◆ What you are asked to do ◆
Pull every line with "Given" from the entries below.

◆ Data to process ◆

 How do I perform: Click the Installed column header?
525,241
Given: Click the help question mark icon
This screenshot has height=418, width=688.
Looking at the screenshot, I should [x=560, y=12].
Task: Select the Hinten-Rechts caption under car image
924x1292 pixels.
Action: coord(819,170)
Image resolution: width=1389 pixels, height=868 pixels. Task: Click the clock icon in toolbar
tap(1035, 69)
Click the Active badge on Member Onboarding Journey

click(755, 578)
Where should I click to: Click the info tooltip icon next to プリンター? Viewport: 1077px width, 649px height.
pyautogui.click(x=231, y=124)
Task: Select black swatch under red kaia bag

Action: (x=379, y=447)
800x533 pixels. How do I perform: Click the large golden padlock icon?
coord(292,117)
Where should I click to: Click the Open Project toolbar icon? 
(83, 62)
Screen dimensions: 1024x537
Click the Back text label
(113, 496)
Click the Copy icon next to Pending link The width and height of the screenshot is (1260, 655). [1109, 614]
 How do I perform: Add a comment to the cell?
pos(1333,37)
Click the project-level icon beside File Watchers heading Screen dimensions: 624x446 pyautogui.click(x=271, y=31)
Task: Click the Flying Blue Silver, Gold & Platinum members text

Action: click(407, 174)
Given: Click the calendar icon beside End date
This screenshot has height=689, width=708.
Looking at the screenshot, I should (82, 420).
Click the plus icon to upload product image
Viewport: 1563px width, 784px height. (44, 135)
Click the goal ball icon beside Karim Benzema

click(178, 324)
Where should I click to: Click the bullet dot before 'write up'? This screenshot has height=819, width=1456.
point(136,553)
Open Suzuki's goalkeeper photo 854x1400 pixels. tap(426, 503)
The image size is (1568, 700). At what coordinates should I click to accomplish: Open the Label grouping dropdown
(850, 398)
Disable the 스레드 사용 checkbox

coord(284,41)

◆ Expected answer ◆
Given: Click the help question mark icon
Given: Click the calendar icon beside End date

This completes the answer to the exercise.